Why I am writing this blog?
I am writing a blog titled, “A Man of God in His 20s” because I want to encourage other men to live godly lives. I am not perfect. I have not gotten everything figured out. I have taken steps to never look at porn again and learning that the best way to fight masturbation and lust is to look to Christ, the savior and perfecter of all things. As I reflect more on my journey, the best times of when I choose not to engage in lustful actions or thoughts are the times when I truly am in love with Jesus. As I am sitting right now writing this blog, I am had my mind radically changed that I was not incredibly receptive of in the past as what you would call the charismatic movement (healings, speaking in tongues, casting out demons, etc.). I relate to Francis Chan as he said that growing up he did not think that there were a lot of things of the Charismatic side that happens, and now I see that it happens and is incredibly real.
I will aim to write blogs about Christian books I have read and currently reading, what I’m learning as I am walking everyday with Christ (we don’t stop growing till the day we die), thoughts about certain topics, things I am currently thinking about and topics you want me to write about. This blog started as a blog for me to write summaries about Christian books because I keep forgetting about what I read, but I hope this blog can encourage you in your walk with Christ from a man to a man. I am by no means perfect, if you are looking to find someone who is perfect, doesn’t stumble, have everything figured out, go look at a different blog because this blog isn’t coming from someone who is perfect. But who I am is someone who runs hard after God and wants to use my one life well in a manner that is pleasing and honoring to him.

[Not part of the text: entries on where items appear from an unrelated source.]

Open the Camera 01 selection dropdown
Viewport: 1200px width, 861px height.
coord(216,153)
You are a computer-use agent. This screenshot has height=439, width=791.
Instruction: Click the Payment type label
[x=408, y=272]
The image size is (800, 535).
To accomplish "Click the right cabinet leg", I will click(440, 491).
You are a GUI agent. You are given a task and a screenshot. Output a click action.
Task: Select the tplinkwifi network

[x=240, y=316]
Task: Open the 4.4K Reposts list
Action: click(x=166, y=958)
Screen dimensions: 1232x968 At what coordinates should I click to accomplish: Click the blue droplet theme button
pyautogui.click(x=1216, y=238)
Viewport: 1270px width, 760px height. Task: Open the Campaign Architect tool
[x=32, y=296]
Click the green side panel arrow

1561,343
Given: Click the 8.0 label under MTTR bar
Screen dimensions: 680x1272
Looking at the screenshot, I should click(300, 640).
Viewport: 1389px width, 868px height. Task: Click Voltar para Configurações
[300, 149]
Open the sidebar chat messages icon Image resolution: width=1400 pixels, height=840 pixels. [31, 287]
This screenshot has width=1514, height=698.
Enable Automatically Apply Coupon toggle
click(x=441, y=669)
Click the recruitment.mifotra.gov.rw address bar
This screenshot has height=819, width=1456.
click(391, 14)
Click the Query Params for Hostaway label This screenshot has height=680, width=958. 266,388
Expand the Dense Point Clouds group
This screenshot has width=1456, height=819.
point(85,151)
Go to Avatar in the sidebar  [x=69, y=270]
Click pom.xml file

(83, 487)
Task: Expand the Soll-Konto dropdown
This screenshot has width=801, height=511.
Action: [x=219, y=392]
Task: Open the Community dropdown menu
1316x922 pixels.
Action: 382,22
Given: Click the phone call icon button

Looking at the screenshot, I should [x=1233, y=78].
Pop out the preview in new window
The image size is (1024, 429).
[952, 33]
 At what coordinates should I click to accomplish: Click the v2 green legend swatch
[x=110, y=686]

I continue to walk with Christ everyday and the deeper I fall in love with Christ, the more I am starting to see that there are a lot of mud pies in this world, that I am trading for the riches and glory of Christ and what he has for me.
Who is this blog for?
A Man of God in His 20s is for anyone and everyone who wants to seek after God. Mainly men in their 20s but women as well in their 20s are also welcome to read as well. It is not limited to men and women who are limited in their 20s but it is coming from someone who is not a perfect, or a pastor, but a guy who loves Jesus.
It is to offer encouragement to the broken hearted, people who are struggling to come as they are but to also know that there is freedom in Jesus Christ. The same spirit that raised Jesus Christ from the dead lives in you and you have the power to overcome the sins in your life. Something I’ve learned is that one of my favorite hymns is incredibly true: that when I turn my eyes upon Jesus and look in his wonderful face, the things of this world grows strangely dim in the light of his glory and grace.
I truly hope that you will find comfort in reading this blog, that you can relate to some of my experiences but most of all that you are encouraged, inspired to love Jesus more and more everyday.
Happy reading A Man of God in His 20s!
Oh and also happy thanksgiving! Did you know that turducken exists? a chicken, inside of a duck, inside of a turkey – I did not know that exists until today.